— begin SUPPLIED DATA —

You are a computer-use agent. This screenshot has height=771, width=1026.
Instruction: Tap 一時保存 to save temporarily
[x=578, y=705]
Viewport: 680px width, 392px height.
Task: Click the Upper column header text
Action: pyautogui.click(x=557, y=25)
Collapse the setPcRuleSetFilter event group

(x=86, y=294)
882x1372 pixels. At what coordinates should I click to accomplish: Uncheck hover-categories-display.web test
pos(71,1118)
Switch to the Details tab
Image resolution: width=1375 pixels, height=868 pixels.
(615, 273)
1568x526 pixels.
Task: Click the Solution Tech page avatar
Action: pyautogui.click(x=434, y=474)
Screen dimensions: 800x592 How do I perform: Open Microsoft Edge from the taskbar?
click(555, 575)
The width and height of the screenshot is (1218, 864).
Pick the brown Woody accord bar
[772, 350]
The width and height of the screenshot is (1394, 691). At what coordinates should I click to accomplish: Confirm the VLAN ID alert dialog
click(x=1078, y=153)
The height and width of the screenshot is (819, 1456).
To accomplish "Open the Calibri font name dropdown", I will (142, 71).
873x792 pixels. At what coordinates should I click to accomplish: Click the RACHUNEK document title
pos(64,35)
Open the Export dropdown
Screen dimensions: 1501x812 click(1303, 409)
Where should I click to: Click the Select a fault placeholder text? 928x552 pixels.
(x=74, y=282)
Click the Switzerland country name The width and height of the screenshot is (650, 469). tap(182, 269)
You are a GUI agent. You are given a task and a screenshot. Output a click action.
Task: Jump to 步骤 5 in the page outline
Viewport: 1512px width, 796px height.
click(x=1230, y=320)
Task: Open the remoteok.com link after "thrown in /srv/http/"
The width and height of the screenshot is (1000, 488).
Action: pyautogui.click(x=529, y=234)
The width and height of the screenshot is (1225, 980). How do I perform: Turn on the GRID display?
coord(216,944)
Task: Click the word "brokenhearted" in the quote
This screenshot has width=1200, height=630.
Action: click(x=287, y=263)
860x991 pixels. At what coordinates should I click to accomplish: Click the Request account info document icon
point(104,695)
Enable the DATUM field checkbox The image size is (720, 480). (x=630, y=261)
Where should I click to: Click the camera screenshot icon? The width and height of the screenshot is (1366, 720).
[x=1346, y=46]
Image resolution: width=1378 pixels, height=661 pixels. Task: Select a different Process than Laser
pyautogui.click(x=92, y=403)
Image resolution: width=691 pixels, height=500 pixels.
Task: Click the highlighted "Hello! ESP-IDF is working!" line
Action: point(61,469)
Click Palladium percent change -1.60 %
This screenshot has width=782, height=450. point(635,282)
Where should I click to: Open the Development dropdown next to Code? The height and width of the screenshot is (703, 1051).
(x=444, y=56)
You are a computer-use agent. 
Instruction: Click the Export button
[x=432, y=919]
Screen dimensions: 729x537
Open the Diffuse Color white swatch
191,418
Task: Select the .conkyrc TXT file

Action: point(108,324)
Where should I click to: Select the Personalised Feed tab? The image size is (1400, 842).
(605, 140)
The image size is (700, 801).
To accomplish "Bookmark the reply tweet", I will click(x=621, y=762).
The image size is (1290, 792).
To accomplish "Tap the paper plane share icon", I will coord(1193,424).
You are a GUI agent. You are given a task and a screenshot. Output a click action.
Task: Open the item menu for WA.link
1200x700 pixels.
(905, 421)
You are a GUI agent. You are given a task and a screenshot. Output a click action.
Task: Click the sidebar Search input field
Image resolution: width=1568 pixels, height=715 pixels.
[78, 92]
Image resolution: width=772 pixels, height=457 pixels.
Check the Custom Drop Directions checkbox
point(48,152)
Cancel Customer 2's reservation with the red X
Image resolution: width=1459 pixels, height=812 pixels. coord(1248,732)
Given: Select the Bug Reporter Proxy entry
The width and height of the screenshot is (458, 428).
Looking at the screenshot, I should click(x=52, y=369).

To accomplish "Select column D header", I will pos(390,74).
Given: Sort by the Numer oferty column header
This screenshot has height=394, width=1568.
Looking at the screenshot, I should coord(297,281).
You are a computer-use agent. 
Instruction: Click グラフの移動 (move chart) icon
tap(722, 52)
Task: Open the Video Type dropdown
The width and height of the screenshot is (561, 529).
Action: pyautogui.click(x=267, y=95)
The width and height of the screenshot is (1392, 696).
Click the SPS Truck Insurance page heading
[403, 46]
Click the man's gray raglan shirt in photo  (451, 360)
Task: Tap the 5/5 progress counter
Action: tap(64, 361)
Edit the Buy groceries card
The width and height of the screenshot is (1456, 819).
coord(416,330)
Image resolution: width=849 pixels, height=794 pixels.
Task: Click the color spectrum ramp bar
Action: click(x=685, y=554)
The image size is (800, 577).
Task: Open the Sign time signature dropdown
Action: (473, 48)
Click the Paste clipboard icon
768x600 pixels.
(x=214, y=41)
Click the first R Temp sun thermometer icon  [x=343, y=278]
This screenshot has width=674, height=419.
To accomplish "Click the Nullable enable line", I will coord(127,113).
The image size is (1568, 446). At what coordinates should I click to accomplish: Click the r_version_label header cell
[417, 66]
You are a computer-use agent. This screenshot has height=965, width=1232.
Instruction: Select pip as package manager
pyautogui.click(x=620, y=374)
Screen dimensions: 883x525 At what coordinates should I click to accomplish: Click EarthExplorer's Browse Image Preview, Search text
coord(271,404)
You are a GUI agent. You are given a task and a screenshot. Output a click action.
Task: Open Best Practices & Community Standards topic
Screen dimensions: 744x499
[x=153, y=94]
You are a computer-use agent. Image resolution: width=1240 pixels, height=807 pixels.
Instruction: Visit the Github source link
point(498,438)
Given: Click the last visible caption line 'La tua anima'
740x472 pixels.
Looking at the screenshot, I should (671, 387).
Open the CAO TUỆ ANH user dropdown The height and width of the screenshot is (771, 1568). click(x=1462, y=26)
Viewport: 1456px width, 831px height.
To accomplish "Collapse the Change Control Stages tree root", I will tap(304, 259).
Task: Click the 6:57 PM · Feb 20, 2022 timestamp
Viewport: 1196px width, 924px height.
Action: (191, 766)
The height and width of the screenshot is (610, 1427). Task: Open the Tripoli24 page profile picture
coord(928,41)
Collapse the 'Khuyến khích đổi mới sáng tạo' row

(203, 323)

— end SUPPLIED DATA —

== REQUIRED WORK ==
Please copy out the records above exactly, starting at the first line and ending at the line that contains "(x=86, y=294)", including both of those lines.

== EXERCISE SOLUTION ==
You are a computer-use agent. This screenshot has height=771, width=1026.
Instruction: Tap 一時保存 to save temporarily
[x=578, y=705]
Viewport: 680px width, 392px height.
Task: Click the Upper column header text
Action: pyautogui.click(x=557, y=25)
Collapse the setPcRuleSetFilter event group

(x=86, y=294)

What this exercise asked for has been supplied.